**EXTRAIT**:
----
Comme tu l’as peut-être deviné, je veux voir brûler le patriarcat en tant que structure sociale et tous ses mignons.
Ainsi, bonne poire et malgré sa peur de l’engagement, j’ai accepté d’être la caution radicale-de-gauche-anarchiste-libertaire-féministe-squattereuse-insu® d’un festival qui s’est appelé « Trouble ton genre » (sic) et au contraire du livre au titre presque similaire de Judith Butler « Gender Trouble », il est à la lutte contre le patriarcat ce que sont les non-violent·e·s à la lutte anticapitaliste : inutile mais pavé de bonnes intentions.
J’ai choisi ici ce rendre compte de mon vécu et de celui de copaines dans un ordre chronologique parce que j’ai la flemme d’en faire plus et de te pondre une dissertation thématique en trois parties.
Le « débat » qui ouvrait le festival était intitulé « qu’es-ce que le féminisme ? » avec des association telles qu’osez le féminisme, le planning familial (je te laisse deviner que la majorité des personnes présentes était blanc.he.s, visiblement cis, du genre à promouvoir le féminisme comme une nouvelle tendance du développement personnel.)
----
**DONNÉES FOURNIES**:

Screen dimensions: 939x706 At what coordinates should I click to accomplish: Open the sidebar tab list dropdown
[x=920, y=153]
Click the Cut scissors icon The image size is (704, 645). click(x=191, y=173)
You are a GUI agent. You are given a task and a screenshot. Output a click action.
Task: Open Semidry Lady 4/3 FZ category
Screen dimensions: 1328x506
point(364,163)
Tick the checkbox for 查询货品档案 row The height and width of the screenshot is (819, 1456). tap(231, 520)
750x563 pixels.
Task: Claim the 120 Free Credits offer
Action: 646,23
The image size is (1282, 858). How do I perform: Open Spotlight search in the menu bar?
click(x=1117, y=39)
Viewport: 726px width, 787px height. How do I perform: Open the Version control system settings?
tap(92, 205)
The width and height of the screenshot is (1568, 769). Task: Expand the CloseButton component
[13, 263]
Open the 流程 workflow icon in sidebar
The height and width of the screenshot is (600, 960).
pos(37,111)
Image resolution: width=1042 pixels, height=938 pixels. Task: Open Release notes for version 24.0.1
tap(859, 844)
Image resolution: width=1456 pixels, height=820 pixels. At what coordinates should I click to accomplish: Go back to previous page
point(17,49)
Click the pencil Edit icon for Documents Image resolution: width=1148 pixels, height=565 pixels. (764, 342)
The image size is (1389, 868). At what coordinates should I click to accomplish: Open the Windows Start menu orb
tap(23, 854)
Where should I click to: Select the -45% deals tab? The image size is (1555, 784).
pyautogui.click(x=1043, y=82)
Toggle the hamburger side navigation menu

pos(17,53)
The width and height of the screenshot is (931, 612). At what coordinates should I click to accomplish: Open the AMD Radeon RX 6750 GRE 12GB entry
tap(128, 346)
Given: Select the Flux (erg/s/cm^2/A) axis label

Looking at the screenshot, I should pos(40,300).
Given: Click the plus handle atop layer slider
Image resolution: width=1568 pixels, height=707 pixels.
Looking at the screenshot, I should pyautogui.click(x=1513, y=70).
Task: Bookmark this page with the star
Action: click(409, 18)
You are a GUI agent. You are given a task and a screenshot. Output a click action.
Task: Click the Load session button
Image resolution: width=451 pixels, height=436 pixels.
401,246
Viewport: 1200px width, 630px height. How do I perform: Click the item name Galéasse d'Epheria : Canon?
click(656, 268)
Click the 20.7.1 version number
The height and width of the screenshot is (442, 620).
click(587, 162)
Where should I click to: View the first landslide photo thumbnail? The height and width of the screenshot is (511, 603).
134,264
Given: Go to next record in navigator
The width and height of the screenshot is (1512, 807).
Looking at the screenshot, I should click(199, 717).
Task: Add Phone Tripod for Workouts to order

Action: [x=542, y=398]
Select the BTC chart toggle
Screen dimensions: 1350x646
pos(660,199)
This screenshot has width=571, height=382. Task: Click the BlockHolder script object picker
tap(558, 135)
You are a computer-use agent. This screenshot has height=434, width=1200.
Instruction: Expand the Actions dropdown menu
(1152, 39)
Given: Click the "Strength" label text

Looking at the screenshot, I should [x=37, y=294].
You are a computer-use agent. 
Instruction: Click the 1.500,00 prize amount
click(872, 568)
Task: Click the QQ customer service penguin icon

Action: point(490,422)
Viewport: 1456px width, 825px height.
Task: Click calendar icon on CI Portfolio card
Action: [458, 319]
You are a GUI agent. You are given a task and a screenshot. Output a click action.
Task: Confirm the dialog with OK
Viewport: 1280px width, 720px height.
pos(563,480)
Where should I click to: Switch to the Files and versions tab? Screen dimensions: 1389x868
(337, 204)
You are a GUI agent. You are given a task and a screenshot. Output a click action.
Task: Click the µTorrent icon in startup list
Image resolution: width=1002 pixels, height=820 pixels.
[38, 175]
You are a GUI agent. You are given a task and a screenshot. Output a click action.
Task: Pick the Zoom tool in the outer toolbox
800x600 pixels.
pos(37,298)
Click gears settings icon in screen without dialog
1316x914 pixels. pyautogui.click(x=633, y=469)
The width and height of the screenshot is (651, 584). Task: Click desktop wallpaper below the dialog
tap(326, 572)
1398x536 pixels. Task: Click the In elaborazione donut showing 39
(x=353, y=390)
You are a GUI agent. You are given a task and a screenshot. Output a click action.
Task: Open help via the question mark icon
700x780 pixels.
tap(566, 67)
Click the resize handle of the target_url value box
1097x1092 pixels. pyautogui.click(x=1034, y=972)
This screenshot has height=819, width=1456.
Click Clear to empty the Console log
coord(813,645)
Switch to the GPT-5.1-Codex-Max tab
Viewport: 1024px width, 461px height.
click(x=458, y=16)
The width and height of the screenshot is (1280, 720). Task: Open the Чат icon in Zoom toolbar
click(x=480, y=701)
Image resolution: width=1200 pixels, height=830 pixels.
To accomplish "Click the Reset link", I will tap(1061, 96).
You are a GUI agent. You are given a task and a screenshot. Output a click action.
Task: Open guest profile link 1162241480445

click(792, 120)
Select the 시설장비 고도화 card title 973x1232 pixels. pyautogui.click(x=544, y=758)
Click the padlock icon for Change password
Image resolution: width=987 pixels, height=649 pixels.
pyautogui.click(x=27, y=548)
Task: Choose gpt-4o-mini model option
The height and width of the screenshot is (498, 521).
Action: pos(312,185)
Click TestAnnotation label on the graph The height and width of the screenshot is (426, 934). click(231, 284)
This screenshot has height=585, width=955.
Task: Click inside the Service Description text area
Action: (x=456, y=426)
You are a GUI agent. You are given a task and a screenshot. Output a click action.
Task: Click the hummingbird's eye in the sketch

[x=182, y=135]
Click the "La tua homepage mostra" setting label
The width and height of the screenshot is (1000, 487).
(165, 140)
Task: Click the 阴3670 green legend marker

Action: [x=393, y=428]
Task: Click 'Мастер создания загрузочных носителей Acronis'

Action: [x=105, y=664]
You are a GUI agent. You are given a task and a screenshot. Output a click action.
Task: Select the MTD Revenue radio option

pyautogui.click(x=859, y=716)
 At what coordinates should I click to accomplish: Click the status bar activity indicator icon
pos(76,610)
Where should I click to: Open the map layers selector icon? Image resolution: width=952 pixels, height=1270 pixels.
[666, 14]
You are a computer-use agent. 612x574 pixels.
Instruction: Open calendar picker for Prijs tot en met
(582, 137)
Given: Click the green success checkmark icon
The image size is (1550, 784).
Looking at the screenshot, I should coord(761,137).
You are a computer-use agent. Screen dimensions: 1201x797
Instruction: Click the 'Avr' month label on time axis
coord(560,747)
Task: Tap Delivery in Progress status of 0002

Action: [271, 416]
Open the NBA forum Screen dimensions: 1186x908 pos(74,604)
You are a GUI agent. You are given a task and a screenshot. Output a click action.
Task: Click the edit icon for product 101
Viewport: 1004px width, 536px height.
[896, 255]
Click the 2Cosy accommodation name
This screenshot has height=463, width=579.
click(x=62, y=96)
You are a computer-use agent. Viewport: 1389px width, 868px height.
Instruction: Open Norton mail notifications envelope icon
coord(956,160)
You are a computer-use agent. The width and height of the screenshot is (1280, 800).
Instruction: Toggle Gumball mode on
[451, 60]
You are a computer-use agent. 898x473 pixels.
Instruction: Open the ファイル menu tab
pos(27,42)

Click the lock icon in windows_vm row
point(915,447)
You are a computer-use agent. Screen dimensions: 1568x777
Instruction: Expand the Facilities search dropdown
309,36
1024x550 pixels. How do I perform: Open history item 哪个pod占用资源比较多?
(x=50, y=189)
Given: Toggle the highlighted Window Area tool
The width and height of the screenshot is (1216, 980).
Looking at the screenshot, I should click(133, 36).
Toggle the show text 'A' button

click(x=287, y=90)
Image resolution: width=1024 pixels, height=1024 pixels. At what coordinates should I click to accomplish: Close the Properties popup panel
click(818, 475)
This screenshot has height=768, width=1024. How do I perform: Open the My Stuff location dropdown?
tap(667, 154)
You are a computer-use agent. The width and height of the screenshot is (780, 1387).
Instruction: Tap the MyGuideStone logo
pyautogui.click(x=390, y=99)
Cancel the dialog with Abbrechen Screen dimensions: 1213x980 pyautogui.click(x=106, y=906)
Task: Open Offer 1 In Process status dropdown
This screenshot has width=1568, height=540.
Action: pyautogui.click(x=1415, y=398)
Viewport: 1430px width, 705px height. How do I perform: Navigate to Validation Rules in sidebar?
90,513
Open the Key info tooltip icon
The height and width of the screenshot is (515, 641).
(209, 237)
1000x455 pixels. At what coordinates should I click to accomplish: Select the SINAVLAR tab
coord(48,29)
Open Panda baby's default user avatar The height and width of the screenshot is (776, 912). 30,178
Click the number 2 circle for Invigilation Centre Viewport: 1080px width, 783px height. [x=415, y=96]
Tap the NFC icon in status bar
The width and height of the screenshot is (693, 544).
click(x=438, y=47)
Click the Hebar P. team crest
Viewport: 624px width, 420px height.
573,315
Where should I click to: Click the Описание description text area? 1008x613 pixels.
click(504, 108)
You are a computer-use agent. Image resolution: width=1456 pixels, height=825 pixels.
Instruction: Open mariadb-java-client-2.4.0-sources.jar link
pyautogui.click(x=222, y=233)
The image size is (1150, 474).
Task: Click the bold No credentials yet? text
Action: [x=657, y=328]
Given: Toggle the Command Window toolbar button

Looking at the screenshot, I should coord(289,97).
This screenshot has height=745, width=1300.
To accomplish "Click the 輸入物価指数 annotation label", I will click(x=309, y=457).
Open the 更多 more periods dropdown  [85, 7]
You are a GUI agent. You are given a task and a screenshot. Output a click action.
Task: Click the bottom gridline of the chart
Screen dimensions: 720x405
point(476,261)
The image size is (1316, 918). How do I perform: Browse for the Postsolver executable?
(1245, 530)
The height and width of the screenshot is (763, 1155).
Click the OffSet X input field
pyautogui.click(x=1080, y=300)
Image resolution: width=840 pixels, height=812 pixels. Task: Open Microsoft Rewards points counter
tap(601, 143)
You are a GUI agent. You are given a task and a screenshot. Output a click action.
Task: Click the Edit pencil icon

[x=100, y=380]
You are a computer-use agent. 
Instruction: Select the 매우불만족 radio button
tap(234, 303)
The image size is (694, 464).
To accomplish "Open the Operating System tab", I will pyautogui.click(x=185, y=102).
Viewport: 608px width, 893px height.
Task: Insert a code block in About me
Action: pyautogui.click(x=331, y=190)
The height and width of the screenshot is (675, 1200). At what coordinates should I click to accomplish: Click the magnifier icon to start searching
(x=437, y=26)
----
**EXERCICES**:
1 - D'après le récit sur le festival, quel nom portait ce festival ?
2 - Poursuivez le récit sur le festival « Trouble ton genre » après sa dernière phrase.

**RÉPONSES**:
1 - Il s'appelait « Trouble ton genre ».

2 -
Ici, je vais habilement citer le livre La femme unidimensionnelle de Nina Power, car à la fac ta crédibilité est proportionnelle au nombre d’auteur.e.s que tu cites.
Aussi parce que je pense que tout le festival était une illustration parfaite de ce que ce livre théorise, c’est à dire comment le féminisme, pratique utopique et révolutionnaire, a-t-il pu devenir un discours hégémonique parfaitement adapté aux exigences du marché et ici du monde intellectuel et bourgeois.
Notons pour cet atelier le plus dissonant : le racisme qui a pu s’exprimer dans toute sa violence ainsi que l’absence de remise en question de la notion de genre.
En effet, des copaines racisé·e·s ont par leur simple présence dans le débat polarisé celui-ci : on pouvait allègrement sous-entendre « qu’elles n’étaient pas vraiment françaises » et qu’elles feraient mieux de s’effacer en vertu « d’un féminisme qui se doit d’être universaliste. »
Tout un discours niant tout simplement les oppressions et agressions spécifiques qu’iels vivent au quotidien a pu exister dans un lieu qui se voulait « bienveillant ».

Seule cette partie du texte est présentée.